The web was powerful for documents and basic interactivity, but anything requiring device capabilities meant going native. This created a fundamental tension: the web's reach (instant access, no install, cross-platform) versus native's capabilities.

The solution wasn't to make browsers less secure. It was to create permission-gated APIs that exposed device capabilities while keeping users in control.

Act 1: Geolocation (2008-2012) — The Permission Model Is Born

The problem: Mobile web was taking off, but web apps couldn't do the one thing mobile users expected—know where they were.

The breakthrough: The W3C Geolocation API, first implemented in Firefox 3.5 (2009) and quickly adopted by others.

// This simple API changed everything
navigator.geolocation.getCurrentPosition(
  (position) => {
    console.log(position.coords.latitude, position.coords.longitude);
  },
  (error) => {
    console.log('Permission denied or unavailable');
  }
);

Why it mattered:

  1. Permission-first design: Users explicitly grant access. No silent tracking.
  2. Graceful degradation: Sites work without location; it's an enhancement.
  3. Simple API surface: One object, two main methods. Easy to implement.
  4. Browser-mediated trust: The browser, not the website, asks for permission.

The pattern established:

  • Capability exists on device (GPS)
  • Browser exposes it via JavaScript API
  • User grants permission through browser UI
  • Site uses capability with user's informed consent

This pattern—device capability + permission prompt + simple API—became the template for everything that followed.

Timeline:

  • 2008: W3C working draft
  • 2009: Firefox 3.5 implements
  • 2010: Chrome, Safari, Opera follow
  • 2012: IE9 adds support
  • 2016: W3C Recommendation (official standard)

From draft to universal support: 4 years. From draft to formal standard: 8 years. The implementations ran ahead of the formal specification—browsers shipped, developers used it, and the standard codified what worked.

Act 2: getUserMedia (2011-2017) — Camera and Microphone Access

The problem: Video chat required plugins (Flash, Skype plugins) or native apps. No web-native way to access camera/microphone.

The breakthrough: The MediaDevices API, particularly getUserMedia().
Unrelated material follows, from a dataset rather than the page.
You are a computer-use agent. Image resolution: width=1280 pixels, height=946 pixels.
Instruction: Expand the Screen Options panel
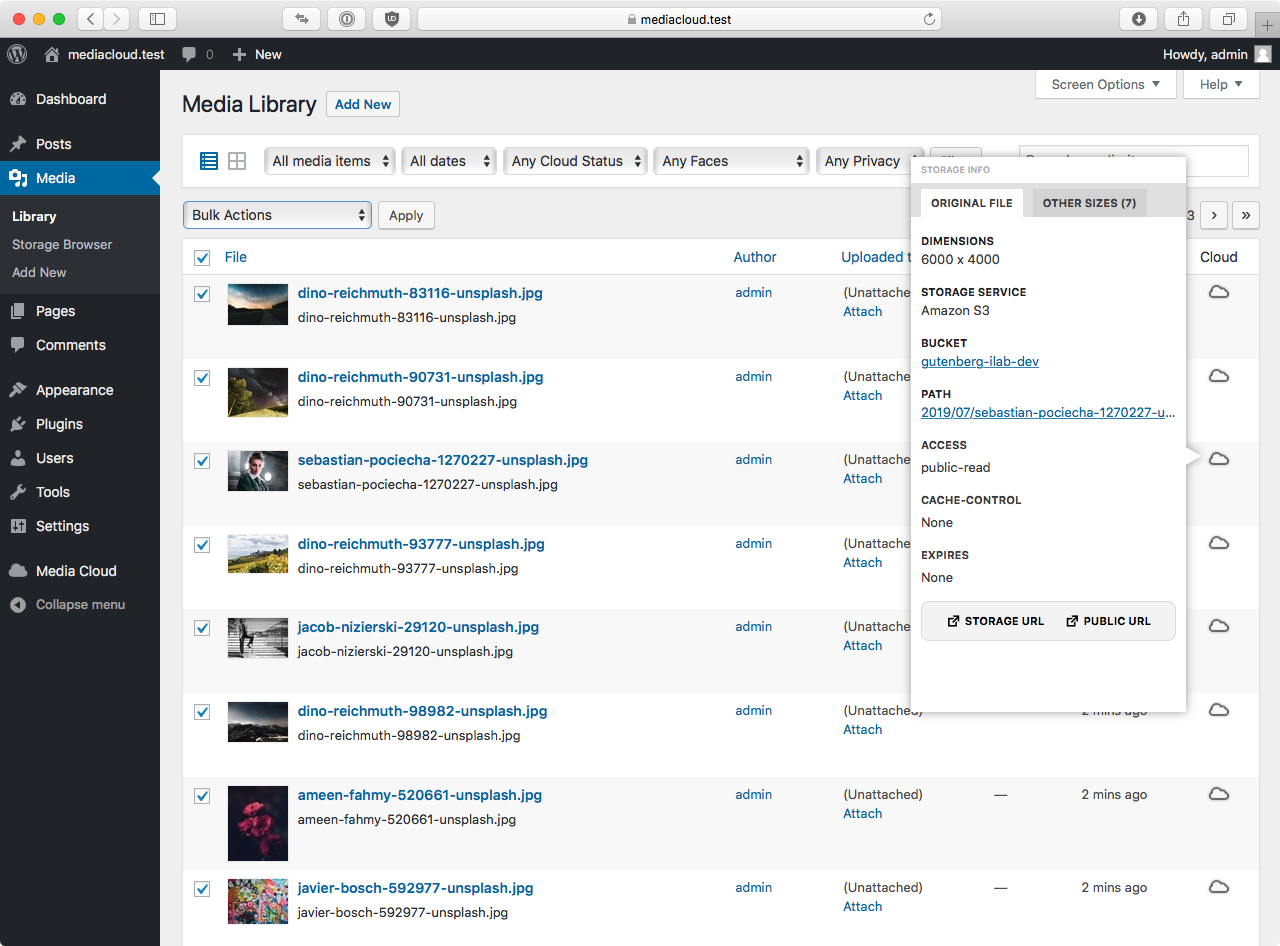pos(1105,85)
// Access camera and microphone
const stream = await navigator.mediaDevices.getUserMedia({
  video: true,
  audio: true,
});

// Attach to video element
videoElement.srcObject = stream;

What made it work:

  1. Clear permission UX: Browser shows camera icon, user sees themselves
  2. Granular control: Request video only, audio only, or both
  3. Revocable: Users can stop sharing anytime via browser UI
  4. Constraints system: Request specific resolutions, frame rates, devices
// Advanced constraints
const stream = await navigator.mediaDevices.getUserMedia({
  video: {
    width: { ideal: 1920 },
    height: { ideal: 1080 },
    facingMode: 'user', // Front camera on mobile
  },
  audio: {
    echoCancellation: true,
    noiseSuppression: true,
  },
});

The ecosystem it enabled:

  • WebRTC for peer-to-peer video (Google Meet, Discord web)
  • Browser-based streaming (OBS web alternatives)
  • AR/VR experiences (camera pass-through)
  • Accessibility tools (screen readers with camera input)

Timeline:

  • 2011: Initial proposals
  • 2012: Chrome experiments
  • 2013: Firefox, Opera implement
  • 2015: Edge adds support
  • 2017: Safari finally joins (the last major holdout)

Safari's delayed implementation (6 years after Chrome) illustrates a key point: standards need all major browsers to truly succeed. Until Safari supported getUserMedia, developers couldn't rely on it for general audiences.
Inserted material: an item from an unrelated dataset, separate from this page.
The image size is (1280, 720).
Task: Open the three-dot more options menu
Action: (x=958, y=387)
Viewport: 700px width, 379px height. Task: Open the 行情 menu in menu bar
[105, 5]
Act 3: Web Notifications (2012-2015) — Permission Fatigue Emerges

The problem: Websites couldn't notify users when something happened (new message, price drop, breaking news) unless the tab was open.

The solution: The Notifications API.

// Request permission
const permission = await Notification.requestPermission();

if (permission === 'granted') {
  new Notification('New message', {
    body: 'You have a new message from Sarah',
    icon: '/icons/message.png',
  });
}

What it got right:

  • Works even when tab is backgrounded (with Service Workers)
  • Rich notifications with images, actions, badges
  • User controls at browser and OS level

What went wrong:

  • Permission spam: Every site asked immediately on load
  • Notification abuse: Sites sent too many low-value notifications
  • User fatigue: People started auto-denying all notification requests

The lesson learned:

Just because users can grant permission doesn't mean they will. The Notifications API taught the industry that:

  1. Timing matters: Ask when the user has context for why
  2. Value must be clear: "Notify me when my order ships" vs. "Allow notifications"
  3. Abuse ruins it for everyone: Bad actors make users distrust the whole category

Browsers responded with increasingly strict rules:

  • Chrome requires user gesture before permission prompt
  • Safari blocks notification requests from iframes
  • Firefox shows fewer prompts, remembers denials longer

This experience shaped how future permission APIs were designed.

Act 4: Service Workers (2014-2018) — The Progressive Web App Foundation

The problem: Web apps couldn't work offline. No connection = no app.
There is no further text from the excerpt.